Return all the data, word for word.
+ + + + +
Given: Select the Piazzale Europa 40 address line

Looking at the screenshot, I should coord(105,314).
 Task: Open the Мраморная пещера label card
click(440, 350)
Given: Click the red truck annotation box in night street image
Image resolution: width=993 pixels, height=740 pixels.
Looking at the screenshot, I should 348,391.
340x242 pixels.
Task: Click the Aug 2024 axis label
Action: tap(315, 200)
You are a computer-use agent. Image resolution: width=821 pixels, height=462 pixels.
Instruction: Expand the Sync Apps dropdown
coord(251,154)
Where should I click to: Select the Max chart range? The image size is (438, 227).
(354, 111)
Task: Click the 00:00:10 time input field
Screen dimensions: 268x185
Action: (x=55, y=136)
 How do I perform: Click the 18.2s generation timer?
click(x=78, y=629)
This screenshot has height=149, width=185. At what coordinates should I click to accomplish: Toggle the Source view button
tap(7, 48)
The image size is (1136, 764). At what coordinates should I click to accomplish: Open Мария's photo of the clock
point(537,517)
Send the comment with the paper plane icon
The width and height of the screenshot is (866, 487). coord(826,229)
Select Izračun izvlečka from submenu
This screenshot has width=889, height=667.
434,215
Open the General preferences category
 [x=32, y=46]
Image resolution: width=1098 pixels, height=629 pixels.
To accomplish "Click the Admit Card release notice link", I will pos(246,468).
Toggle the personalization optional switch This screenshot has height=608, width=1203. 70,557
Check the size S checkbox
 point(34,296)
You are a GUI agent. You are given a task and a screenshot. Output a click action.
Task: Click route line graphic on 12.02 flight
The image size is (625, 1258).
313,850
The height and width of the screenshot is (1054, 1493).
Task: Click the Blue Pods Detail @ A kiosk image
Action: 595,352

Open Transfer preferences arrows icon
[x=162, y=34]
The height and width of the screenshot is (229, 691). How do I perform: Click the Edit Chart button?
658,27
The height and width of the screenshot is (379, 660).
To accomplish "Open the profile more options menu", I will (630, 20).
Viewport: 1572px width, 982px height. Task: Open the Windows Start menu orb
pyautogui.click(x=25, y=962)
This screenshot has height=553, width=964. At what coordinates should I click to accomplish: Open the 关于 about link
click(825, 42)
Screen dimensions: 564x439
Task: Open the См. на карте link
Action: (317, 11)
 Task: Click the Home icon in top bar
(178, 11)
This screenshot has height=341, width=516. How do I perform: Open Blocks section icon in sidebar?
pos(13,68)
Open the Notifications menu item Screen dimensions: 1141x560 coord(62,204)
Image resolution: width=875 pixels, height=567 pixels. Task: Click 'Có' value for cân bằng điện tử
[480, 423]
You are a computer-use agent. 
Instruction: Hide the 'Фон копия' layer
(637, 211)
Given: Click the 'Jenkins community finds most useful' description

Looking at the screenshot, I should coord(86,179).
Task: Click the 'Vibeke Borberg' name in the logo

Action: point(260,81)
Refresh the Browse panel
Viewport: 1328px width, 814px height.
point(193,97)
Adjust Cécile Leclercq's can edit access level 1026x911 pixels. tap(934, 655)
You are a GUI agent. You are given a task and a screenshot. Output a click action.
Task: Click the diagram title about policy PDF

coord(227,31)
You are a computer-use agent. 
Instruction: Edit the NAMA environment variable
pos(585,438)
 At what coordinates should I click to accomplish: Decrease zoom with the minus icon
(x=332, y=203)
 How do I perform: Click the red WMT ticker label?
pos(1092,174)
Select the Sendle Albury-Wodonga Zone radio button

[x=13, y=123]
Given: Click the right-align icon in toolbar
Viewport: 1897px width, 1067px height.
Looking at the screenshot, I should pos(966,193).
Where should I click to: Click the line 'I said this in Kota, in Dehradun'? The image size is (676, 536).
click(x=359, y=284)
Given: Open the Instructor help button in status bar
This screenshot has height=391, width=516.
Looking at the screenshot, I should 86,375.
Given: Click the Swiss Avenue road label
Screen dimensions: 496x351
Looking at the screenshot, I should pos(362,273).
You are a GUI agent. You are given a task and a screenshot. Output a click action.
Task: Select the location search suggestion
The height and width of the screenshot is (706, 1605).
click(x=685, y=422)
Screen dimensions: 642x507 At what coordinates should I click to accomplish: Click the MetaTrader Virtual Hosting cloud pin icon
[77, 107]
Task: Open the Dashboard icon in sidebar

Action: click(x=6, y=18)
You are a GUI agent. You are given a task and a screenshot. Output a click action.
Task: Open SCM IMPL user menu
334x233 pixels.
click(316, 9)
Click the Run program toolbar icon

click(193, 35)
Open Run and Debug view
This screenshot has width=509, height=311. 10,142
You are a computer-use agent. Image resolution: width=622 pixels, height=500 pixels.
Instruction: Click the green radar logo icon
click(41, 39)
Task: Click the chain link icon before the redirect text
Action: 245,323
+ + + + +
Output below
Given: Select the Piazzale Europa 40 address line

Looking at the screenshot, I should coord(105,314).
 Task: Open the Мраморная пещера label card
click(440, 350)
Given: Click the red truck annotation box in night street image
Image resolution: width=993 pixels, height=740 pixels.
Looking at the screenshot, I should 348,391.
340x242 pixels.
Task: Click the Aug 2024 axis label
Action: tap(315, 200)
You are a computer-use agent. Image resolution: width=821 pixels, height=462 pixels.
Instruction: Expand the Sync Apps dropdown
coord(251,154)
Where should I click to: Select the Max chart range? The image size is (438, 227).
(354, 111)
Task: Click the 00:00:10 time input field
Screen dimensions: 268x185
Action: (x=55, y=136)
 How do I perform: Click the 18.2s generation timer?
click(x=78, y=629)
This screenshot has height=149, width=185. At what coordinates should I click to accomplish: Toggle the Source view button
tap(7, 48)
The image size is (1136, 764). At what coordinates should I click to accomplish: Open Мария's photo of the clock
point(537,517)
Send the comment with the paper plane icon
The width and height of the screenshot is (866, 487). coord(826,229)
Select Izračun izvlečka from submenu
This screenshot has width=889, height=667.
434,215
Open the General preferences category
 [x=32, y=46]
Image resolution: width=1098 pixels, height=629 pixels.
To accomplish "Click the Admit Card release notice link", I will pos(246,468).
Toggle the personalization optional switch This screenshot has height=608, width=1203. 70,557
Check the size S checkbox
 point(34,296)
You are a GUI agent. You are given a task and a screenshot. Output a click action.
Task: Click route line graphic on 12.02 flight
The image size is (625, 1258).
313,850
The height and width of the screenshot is (1054, 1493).
Task: Click the Blue Pods Detail @ A kiosk image
Action: 595,352

Open Transfer preferences arrows icon
[x=162, y=34]
The height and width of the screenshot is (229, 691). How do I perform: Click the Edit Chart button?
658,27
The height and width of the screenshot is (379, 660).
To accomplish "Open the profile more options menu", I will (630, 20).
Viewport: 1572px width, 982px height. Task: Open the Windows Start menu orb
pyautogui.click(x=25, y=962)
This screenshot has height=553, width=964. At what coordinates should I click to accomplish: Open the 关于 about link
click(825, 42)
Screen dimensions: 564x439
Task: Open the См. на карте link
Action: (317, 11)
 Task: Click the Home icon in top bar
(178, 11)
This screenshot has height=341, width=516. How do I perform: Open Blocks section icon in sidebar?
pos(13,68)
Open the Notifications menu item Screen dimensions: 1141x560 coord(62,204)
Image resolution: width=875 pixels, height=567 pixels. Task: Click 'Có' value for cân bằng điện tử
[480, 423]
You are a computer-use agent. 
Instruction: Hide the 'Фон копия' layer
(637, 211)
Given: Click the 'Jenkins community finds most useful' description

Looking at the screenshot, I should coord(86,179).
Task: Click the 'Vibeke Borberg' name in the logo

Action: point(260,81)
Refresh the Browse panel
Viewport: 1328px width, 814px height.
point(193,97)
Adjust Cécile Leclercq's can edit access level 1026x911 pixels. tap(934, 655)
You are a GUI agent. You are given a task and a screenshot. Output a click action.
Task: Click the diagram title about policy PDF

coord(227,31)
You are a computer-use agent. 
Instruction: Edit the NAMA environment variable
pos(585,438)
 At what coordinates should I click to accomplish: Decrease zoom with the minus icon
(x=332, y=203)
 How do I perform: Click the red WMT ticker label?
pos(1092,174)
Select the Sendle Albury-Wodonga Zone radio button

[x=13, y=123]
Given: Click the right-align icon in toolbar
Viewport: 1897px width, 1067px height.
Looking at the screenshot, I should pos(966,193).
Where should I click to: Click the line 'I said this in Kota, in Dehradun'? The image size is (676, 536).
click(x=359, y=284)
Given: Open the Instructor help button in status bar
This screenshot has height=391, width=516.
Looking at the screenshot, I should 86,375.
Given: Click the Swiss Avenue road label
Screen dimensions: 496x351
Looking at the screenshot, I should pos(362,273).
You are a GUI agent. You are given a task and a screenshot. Output a click action.
Task: Select the location search suggestion
The height and width of the screenshot is (706, 1605).
click(x=685, y=422)
Screen dimensions: 642x507 At what coordinates should I click to accomplish: Click the MetaTrader Virtual Hosting cloud pin icon
[77, 107]
Task: Open the Dashboard icon in sidebar

Action: click(x=6, y=18)
You are a GUI agent. You are given a task and a screenshot. Output a click action.
Task: Open SCM IMPL user menu
334x233 pixels.
click(316, 9)
Click the Run program toolbar icon

click(193, 35)
Open Run and Debug view
This screenshot has width=509, height=311. 10,142
You are a computer-use agent. Image resolution: width=622 pixels, height=500 pixels.
Instruction: Click the green radar logo icon
click(41, 39)
Task: Click the chain link icon before the redirect text
Action: 245,323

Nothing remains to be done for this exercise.